Creating a Kind Culture
My latest encounter with a stranger convinced me that the greatest fear we all face is that of having a kind culture. This is where we are judged not by what we do, but by what we did not do. A kind culture is a society in which people have compassion for each other and take care to share their blessings and sorrows. It is a society in which the strong are not necessarily considered weak. In a kind culture, a stranger who comes to your house offering assistance is warmly welcomed, while one who threatens to harm you or your loved ones is politely sent away. It is a kind culture in which you and your family can enjoy the security and strength of a life free from the fear of crime.
But it must be said that this kind of a world is not necessarily easy to come by. This is why I believe in being kind to everyone. A lot of the time, it’s not even about how well you treat someone. It’s about how much you let somebody else love you for who you really are. You can choose to help others without compromising your own sense of deservedness or self worth.

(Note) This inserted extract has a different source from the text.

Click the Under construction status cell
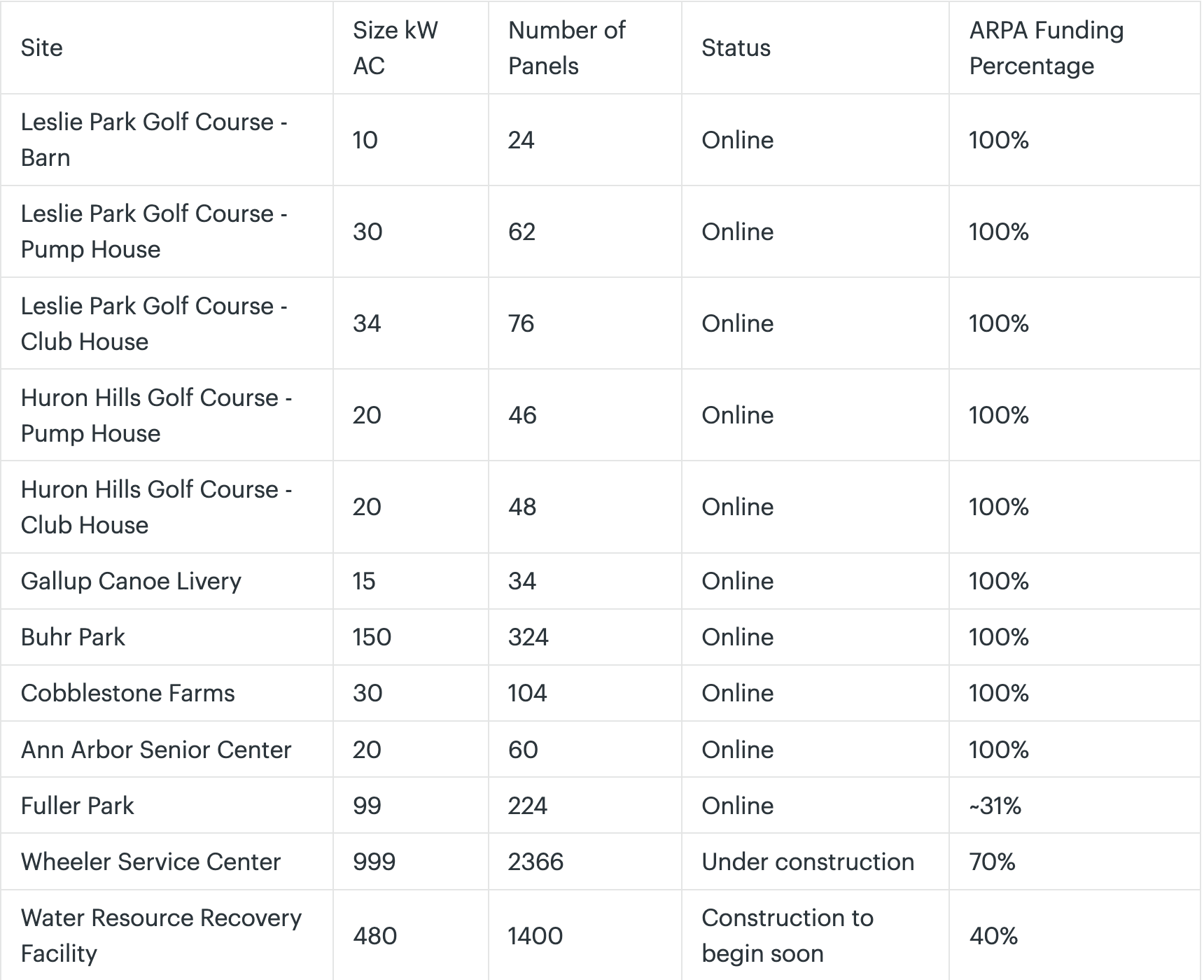click(x=816, y=862)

This goes for family members as well. Showing kindness to a family member doesn’t mean that you are condoning or expecting them to behave badly. Treat every member of your family like you expect them to behave in a way that is consistent with respecting others’ fundamental freedoms and individual rights.

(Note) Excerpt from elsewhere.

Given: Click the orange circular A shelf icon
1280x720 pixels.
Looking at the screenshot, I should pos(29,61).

What kind of a world would this be if every single human being behaved solely according to how they want to be treated? Not only would this be unfair, but it could not exist. In a kind culture, each individual treats every other with respect because that person has the ability to choose how they will be treated. Each individual knows their own worth. They understand that when they behave in a manner that is consistent with their values, their worth will rise.

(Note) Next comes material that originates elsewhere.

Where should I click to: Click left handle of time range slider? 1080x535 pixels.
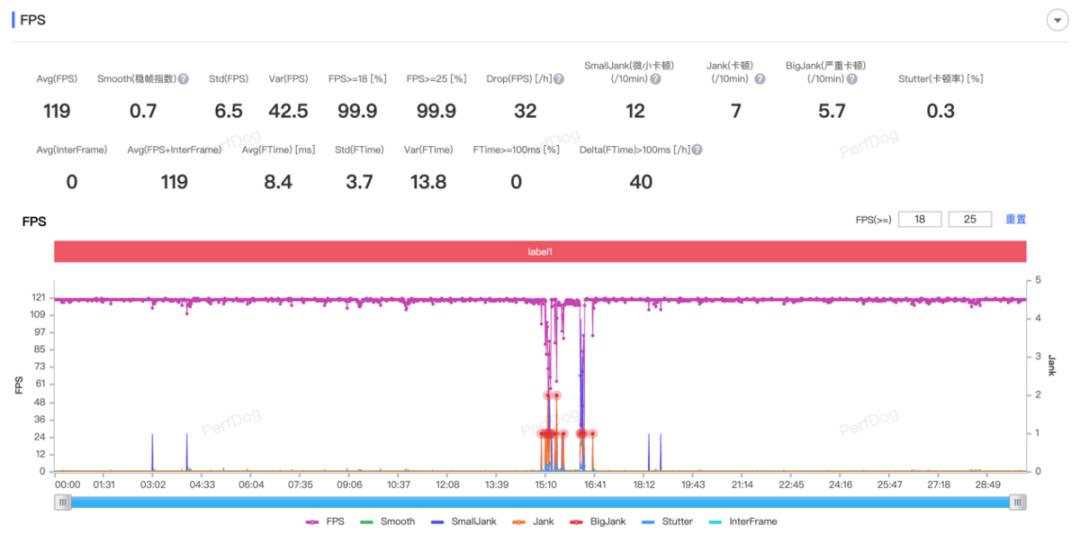click(63, 503)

If you know someone who acts kindly and consistently to a stranger, that person is not being selfish. They are simply exhibiting kind behavior. Kindness can go a long way. This kind of kindness can come in many forms. For instance, being kind to a stranger when you don’t return his or her greetings when you have seen them recently can make a huge difference. If you genuinely show that you care, even if you don’t actually return their greetings, that will have a positive impact on the person.
In a kind culture, treating people with kindness can occur in a number of different ways. This is not limited to a few kinds of behavior. In a kind culture, treating someone with kindness is an attitude. Treating someone with respect even if you don’t like what they are doing is part of that attitude. That’s the key to creating a kind culture.